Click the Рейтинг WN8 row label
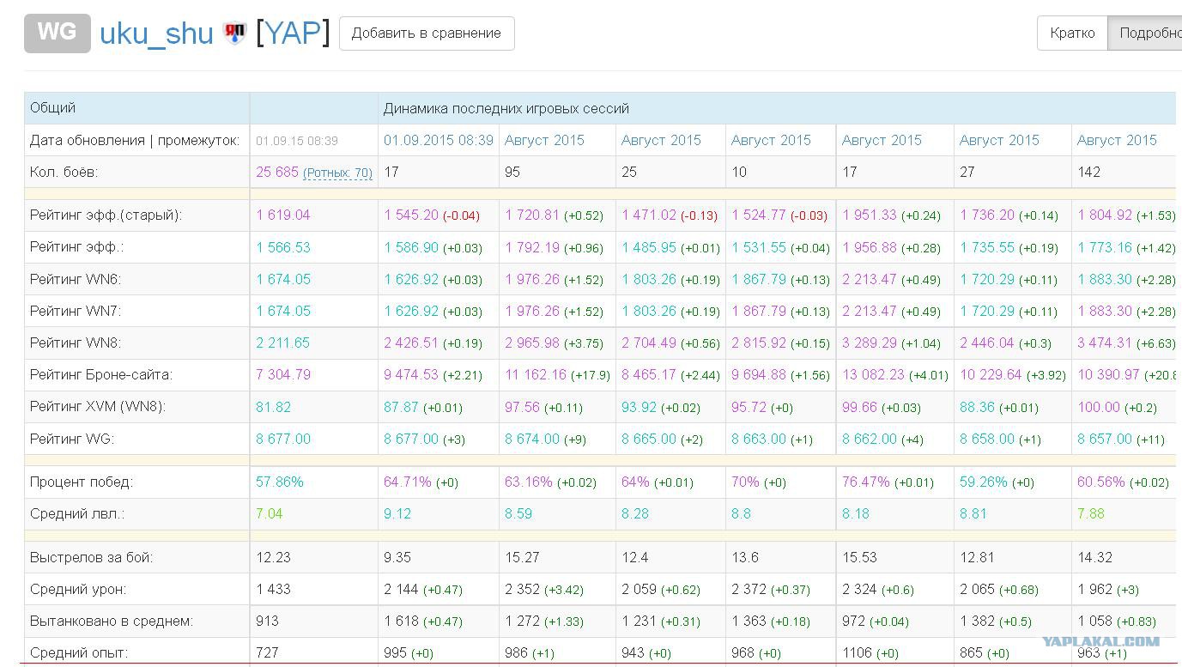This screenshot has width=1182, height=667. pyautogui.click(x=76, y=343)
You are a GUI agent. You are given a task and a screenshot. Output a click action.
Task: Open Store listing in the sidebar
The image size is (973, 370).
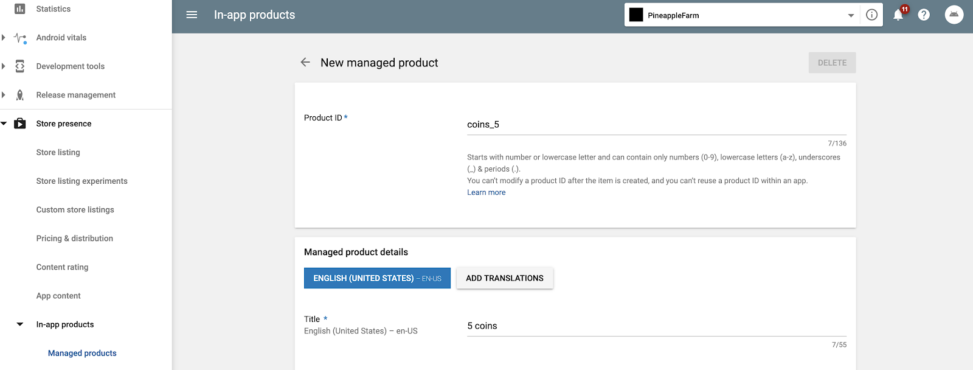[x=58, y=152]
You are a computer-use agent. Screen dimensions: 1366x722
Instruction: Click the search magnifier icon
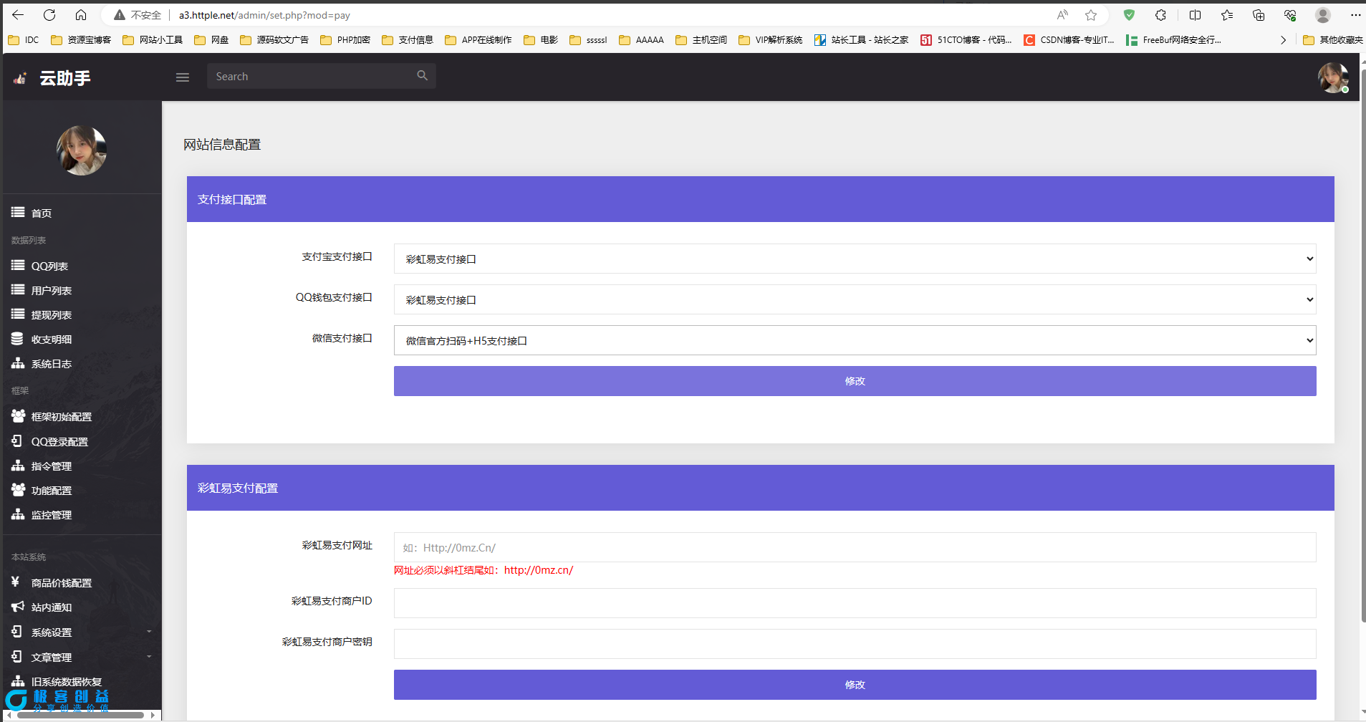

* [Problem description]:
Write out, exactly as they stand, the line with "You are a GUI" and every line after it through the end of the entries above; omit the pictures.

* [Solution]:
You are a GUI agent. You are given a task and a screenshot. Output a click action.
Task: Open Store listing in the sidebar
The image size is (973, 370).
[x=58, y=152]
You are a computer-use agent. Screen dimensions: 1366x722
Instruction: Click the search magnifier icon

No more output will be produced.